ABSTRACT

The conventional division between the advanced Palaeolithic and early Mesolithic cultures, marked in the record of material equipment by major changes occurring after the middle of the ninth millennium b c , is an issue which has long stimulated debate and disagreement among European prehistorians. Not all archaeologists of the twentieth century have been willing to accept the independent existence of an intermediate phase between the advanced huntergatherer cultures and the first farmers, with a more or less decisive break occurring at the beginning of Flandrian times. Gordon Childe consented to a very limited use of the term ‘Mesolithic’ to cover material assemblages which plainly fell between the Upper Palaeolithic and the Neolithic. More recent scholarship, notably in Eastern Europe but increasingly in the West, takes a more elevated view of the significance of the cultures which held sway in early post-Glacial Europe. The Mesolithic has in the past few decades emerged as a vital stage in social and economic development.

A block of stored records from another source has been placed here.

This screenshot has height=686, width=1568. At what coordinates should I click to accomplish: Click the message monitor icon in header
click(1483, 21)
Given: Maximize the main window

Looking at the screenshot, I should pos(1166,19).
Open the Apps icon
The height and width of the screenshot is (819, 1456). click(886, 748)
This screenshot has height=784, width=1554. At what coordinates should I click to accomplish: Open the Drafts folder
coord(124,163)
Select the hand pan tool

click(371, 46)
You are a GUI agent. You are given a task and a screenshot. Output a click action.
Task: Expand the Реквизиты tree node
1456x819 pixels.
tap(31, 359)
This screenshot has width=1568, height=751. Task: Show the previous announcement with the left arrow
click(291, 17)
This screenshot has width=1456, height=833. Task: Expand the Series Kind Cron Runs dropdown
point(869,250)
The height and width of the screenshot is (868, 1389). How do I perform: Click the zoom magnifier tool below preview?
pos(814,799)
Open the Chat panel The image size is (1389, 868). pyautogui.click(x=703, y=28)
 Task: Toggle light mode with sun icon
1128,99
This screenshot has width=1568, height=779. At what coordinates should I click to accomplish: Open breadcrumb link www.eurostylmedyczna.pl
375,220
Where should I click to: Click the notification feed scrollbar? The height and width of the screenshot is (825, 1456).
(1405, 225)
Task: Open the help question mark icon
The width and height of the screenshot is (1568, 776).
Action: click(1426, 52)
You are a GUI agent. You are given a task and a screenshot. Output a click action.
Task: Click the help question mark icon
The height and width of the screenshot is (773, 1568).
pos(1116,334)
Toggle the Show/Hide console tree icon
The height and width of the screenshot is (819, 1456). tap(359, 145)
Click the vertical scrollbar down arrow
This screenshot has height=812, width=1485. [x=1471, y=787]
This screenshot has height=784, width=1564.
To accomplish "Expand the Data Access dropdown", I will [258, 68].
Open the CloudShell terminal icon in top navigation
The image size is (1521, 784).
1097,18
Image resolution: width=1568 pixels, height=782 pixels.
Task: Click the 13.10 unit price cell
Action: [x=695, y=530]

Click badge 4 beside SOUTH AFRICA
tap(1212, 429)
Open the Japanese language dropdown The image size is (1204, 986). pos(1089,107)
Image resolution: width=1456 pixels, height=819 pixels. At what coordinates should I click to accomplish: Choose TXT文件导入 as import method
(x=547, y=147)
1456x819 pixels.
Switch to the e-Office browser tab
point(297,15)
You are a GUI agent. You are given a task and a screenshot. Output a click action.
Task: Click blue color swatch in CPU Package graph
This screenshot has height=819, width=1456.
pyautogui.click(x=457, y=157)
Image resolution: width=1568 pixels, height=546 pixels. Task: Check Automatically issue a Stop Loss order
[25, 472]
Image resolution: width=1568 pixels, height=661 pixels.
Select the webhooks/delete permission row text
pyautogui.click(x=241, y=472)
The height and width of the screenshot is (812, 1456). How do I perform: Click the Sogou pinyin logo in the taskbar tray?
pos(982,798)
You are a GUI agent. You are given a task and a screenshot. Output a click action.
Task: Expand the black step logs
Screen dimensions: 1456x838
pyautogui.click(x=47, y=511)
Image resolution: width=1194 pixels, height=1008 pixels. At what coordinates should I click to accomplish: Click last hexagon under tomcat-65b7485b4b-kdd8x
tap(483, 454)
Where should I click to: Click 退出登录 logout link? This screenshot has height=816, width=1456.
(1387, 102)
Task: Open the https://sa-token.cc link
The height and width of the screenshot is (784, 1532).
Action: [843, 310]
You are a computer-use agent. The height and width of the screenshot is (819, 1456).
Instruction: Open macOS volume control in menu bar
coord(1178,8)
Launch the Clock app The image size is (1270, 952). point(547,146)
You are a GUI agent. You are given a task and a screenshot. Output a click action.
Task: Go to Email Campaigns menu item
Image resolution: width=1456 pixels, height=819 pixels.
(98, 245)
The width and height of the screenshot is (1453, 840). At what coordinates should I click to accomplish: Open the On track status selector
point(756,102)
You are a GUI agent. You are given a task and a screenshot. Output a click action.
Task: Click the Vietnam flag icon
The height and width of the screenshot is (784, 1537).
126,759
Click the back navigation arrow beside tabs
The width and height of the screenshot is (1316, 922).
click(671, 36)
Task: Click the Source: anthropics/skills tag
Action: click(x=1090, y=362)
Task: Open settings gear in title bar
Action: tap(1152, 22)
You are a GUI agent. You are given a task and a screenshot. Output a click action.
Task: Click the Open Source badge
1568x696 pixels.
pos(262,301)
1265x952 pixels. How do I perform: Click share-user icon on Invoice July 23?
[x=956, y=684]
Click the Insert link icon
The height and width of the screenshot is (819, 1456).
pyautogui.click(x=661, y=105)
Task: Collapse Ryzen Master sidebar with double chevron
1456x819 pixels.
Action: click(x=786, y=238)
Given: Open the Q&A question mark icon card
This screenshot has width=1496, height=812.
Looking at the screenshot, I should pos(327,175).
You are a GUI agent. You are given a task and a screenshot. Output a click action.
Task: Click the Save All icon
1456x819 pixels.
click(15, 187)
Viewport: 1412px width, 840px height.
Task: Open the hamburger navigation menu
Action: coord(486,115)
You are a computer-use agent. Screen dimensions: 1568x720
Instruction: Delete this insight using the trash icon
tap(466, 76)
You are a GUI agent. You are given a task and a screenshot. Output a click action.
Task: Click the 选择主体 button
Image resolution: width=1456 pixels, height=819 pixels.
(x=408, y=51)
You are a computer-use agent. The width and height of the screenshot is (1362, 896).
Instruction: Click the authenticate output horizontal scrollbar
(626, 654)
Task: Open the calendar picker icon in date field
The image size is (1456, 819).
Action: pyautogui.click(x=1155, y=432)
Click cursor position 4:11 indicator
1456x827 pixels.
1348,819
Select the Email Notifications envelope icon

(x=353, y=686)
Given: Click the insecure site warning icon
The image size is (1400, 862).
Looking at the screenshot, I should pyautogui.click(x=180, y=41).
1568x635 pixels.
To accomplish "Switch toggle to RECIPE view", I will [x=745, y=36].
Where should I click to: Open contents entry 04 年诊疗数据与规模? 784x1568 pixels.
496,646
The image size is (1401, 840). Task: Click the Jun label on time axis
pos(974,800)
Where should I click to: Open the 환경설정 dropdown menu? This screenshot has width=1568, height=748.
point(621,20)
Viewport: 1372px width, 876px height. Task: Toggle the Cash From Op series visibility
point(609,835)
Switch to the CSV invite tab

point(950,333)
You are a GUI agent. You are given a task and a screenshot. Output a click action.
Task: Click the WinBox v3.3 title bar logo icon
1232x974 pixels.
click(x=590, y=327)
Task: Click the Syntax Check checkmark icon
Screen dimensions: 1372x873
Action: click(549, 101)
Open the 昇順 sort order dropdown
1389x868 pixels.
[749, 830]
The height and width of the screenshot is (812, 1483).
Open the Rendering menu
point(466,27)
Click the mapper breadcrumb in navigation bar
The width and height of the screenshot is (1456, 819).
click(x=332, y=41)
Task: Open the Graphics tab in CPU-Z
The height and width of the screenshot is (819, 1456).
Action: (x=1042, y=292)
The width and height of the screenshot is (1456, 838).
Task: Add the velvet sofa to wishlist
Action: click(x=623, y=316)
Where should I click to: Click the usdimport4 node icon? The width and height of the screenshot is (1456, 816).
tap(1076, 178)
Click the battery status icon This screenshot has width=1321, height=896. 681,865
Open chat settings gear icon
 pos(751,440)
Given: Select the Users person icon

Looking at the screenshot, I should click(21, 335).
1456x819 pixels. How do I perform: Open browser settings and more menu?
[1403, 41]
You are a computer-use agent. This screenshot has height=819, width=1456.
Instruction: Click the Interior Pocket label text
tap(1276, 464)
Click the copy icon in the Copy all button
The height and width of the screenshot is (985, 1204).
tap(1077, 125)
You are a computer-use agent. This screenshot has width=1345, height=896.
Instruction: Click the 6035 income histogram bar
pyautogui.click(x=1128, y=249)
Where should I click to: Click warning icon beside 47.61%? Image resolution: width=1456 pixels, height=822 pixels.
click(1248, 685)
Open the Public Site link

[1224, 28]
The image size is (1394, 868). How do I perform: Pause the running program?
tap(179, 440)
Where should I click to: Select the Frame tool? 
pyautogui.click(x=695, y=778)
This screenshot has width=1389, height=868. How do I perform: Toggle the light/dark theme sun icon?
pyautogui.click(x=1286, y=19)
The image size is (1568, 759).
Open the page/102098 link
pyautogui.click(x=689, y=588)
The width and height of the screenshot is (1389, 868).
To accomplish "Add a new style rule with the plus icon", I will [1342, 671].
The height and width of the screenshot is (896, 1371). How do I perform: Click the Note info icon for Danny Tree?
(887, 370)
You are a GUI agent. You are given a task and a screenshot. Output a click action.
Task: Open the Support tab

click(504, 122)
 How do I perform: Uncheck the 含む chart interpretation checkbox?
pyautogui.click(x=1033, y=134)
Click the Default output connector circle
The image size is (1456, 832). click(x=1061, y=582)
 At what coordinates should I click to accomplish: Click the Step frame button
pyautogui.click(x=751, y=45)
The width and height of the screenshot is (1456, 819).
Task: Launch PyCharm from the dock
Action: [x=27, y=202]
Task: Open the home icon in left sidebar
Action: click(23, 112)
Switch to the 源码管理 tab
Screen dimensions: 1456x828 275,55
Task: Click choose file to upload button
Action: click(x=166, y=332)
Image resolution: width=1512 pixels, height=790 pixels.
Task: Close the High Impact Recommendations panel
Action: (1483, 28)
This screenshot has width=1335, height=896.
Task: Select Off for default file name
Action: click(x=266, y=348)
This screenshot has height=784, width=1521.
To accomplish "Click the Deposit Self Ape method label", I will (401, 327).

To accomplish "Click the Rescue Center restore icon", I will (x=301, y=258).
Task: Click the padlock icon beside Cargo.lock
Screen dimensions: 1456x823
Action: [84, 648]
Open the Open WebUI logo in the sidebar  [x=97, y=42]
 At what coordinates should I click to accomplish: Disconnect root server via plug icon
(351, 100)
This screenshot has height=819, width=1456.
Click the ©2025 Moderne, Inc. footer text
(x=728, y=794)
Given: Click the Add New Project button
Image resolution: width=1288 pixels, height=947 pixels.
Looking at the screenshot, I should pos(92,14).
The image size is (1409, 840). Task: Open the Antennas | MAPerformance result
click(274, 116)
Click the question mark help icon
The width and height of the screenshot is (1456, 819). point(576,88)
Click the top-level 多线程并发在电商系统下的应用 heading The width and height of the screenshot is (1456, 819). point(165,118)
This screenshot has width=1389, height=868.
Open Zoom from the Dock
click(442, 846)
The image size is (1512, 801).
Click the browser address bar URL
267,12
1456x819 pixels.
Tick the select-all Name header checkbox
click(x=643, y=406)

J. G. D. Clark expresses the view succinctly: ‘The time is now ripe to expound and justify the proposition that the Mesolithic, so far from being a dead end, was in fact an essential prelude to fundamental advance in the development of culture’ (Clark 1981: 7). As early as the 1950s, some scholars were viewing the Mesolithic as a period in which the first signs of much that emerged into the full light of day in the early Neolithic became visible. There are no breaks in prehistory (still less is there place for a hiatus) and it is from this standpoint that the archaeological record of the early post-Glacial period is to be regarded.